Die Zahl der Rentnerinnen und Rentner in Deutschland, die auf Sozialhilfe angewiesen sind, steigt rapide an. Nach einer Anfrage des Bündnisses Sahra Wagenknecht (BSW) beim Statistischen Bundesamt erhalten aktuell 771.275 Rentnerinnen und Rentner Sozialhilfe. Das sind fast 30.000 mehr als vor einem Jahr und rund 180.000 mehr als vor vier Jahren.
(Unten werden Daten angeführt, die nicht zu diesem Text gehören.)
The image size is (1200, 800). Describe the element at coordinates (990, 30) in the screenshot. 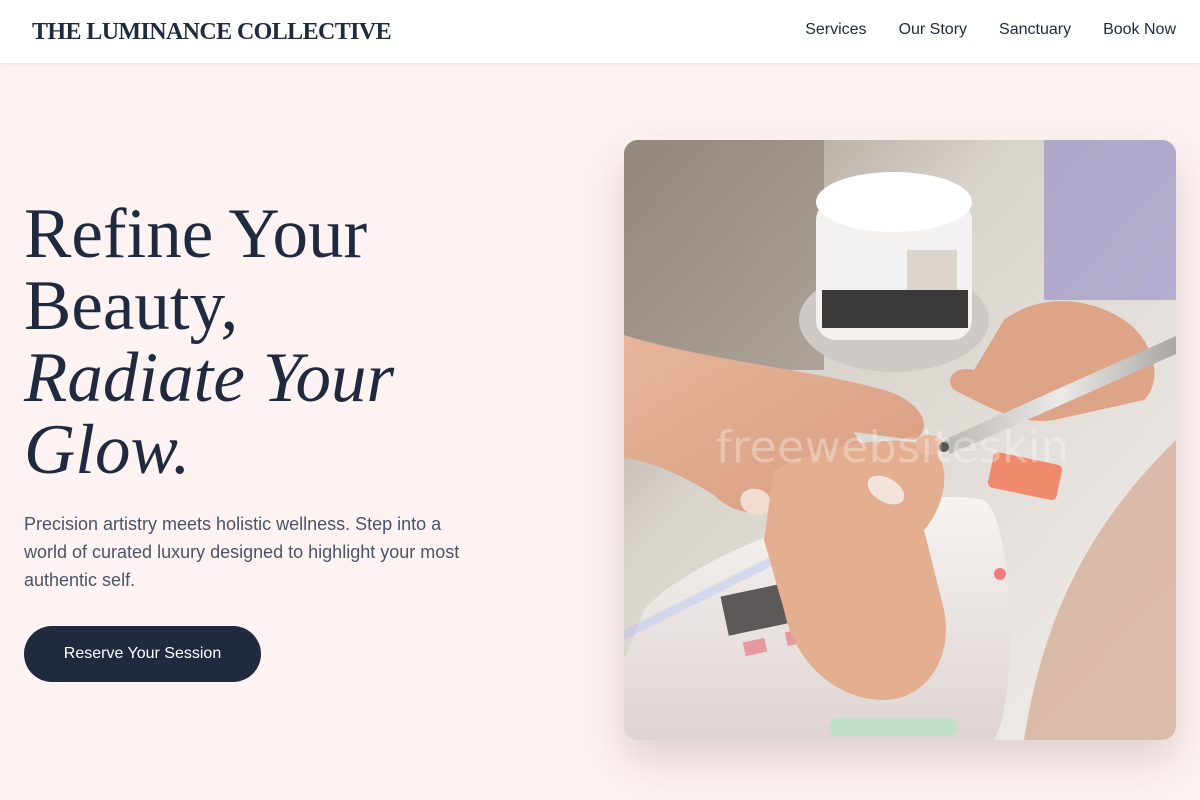

I see `main-nav: Services Our Story Sanctuary Book Now` at that location.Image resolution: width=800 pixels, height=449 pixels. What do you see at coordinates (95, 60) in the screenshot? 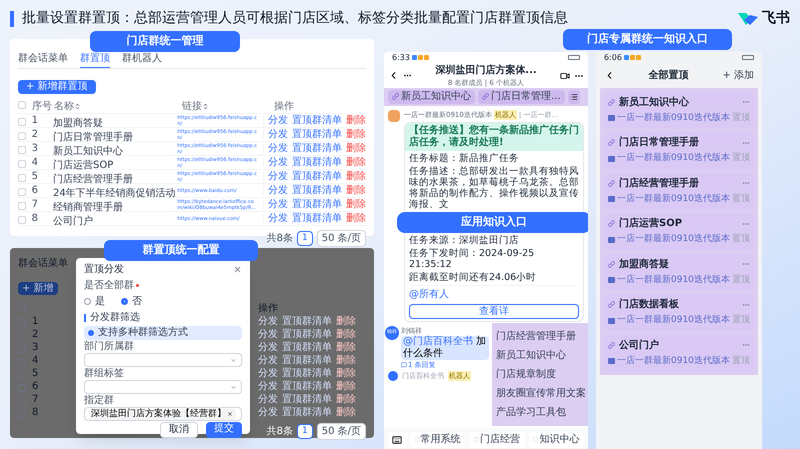
I see `tab: 群置顶` at bounding box center [95, 60].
Frauen besonders betroffen
Besonders stark von der Altersarmut betroffen sind Frauen. Sie machen einen Großteil der Sozialhilfeempfänger im Rentenalter aus. Die genauen Zahlen nach Geschlecht wurden nicht genannt, aber die Tendenz ist klar: Frauen haben häufiger niedrigere Rentenansprüche aufgrund von Erwerbsunterbrechungen oder Teilzeitarbeit.
BSW: Nur die Spitze des Eisbergs
Der BSW-Spitzenkandidat für die Landtagswahl in Sachsen-Anhalt, Thomas Schulze, bezeichnete die neuen Zahlen als „lediglich Spitze des Eisbergs“. Viele Rentner beantragten aus Scham keine Hilfe oder lägen nur knapp über der Grenze, erklärte er. Schulze schlägt eine Rente nach österreichischem Vorbild vor: Die Durchschnittsrente liege dort 800 Euro höher, und eine Mindestrente schütze nach jahrzehntelanger Arbeit vor Armut.
Ostdeutschland besonders betroffen
Schulze warnte, die geplante Rentenreform werde vor allem Menschen in Ostdeutschland hart treffen, „weil sie nur die gesetzliche Rente haben“. In Westdeutschland hätten Menschen häufiger privat oder betrieblich vorgesorgt. Die aktuellen Zahlen zeigen eine deutliche Zunahme in den ostdeutschen Bundesländern: In Sachsen erhielten im März 21.490 Rentner Sozialhilfe, 1.600 mehr als vor einem Jahr. In Sachsen-Anhalt stieg die Zahl um 800 auf 11.835, in Thüringen um 900 auf 9.510.
Kritik an geplanter Rentenreform
Schulze kritisierte zudem die geplante Streichung der „Rente nach 63“ für besonders langjährig Versicherte. Er bezeichnete dies als „brutale Rentenkürzung“. Die Bundesregierung will den Vorschlag einer Kommission umsetzen, der vorsieht, dass Menschen mit 45 Beitragsjahren nicht mehr abschlagsfrei vor dem gesetzlichen Rentenalter in Rente gehen können. Bislang ermöglichte die Regelung einen abschlagsfreien Renteneintritt nach 45 Versicherungsjahren.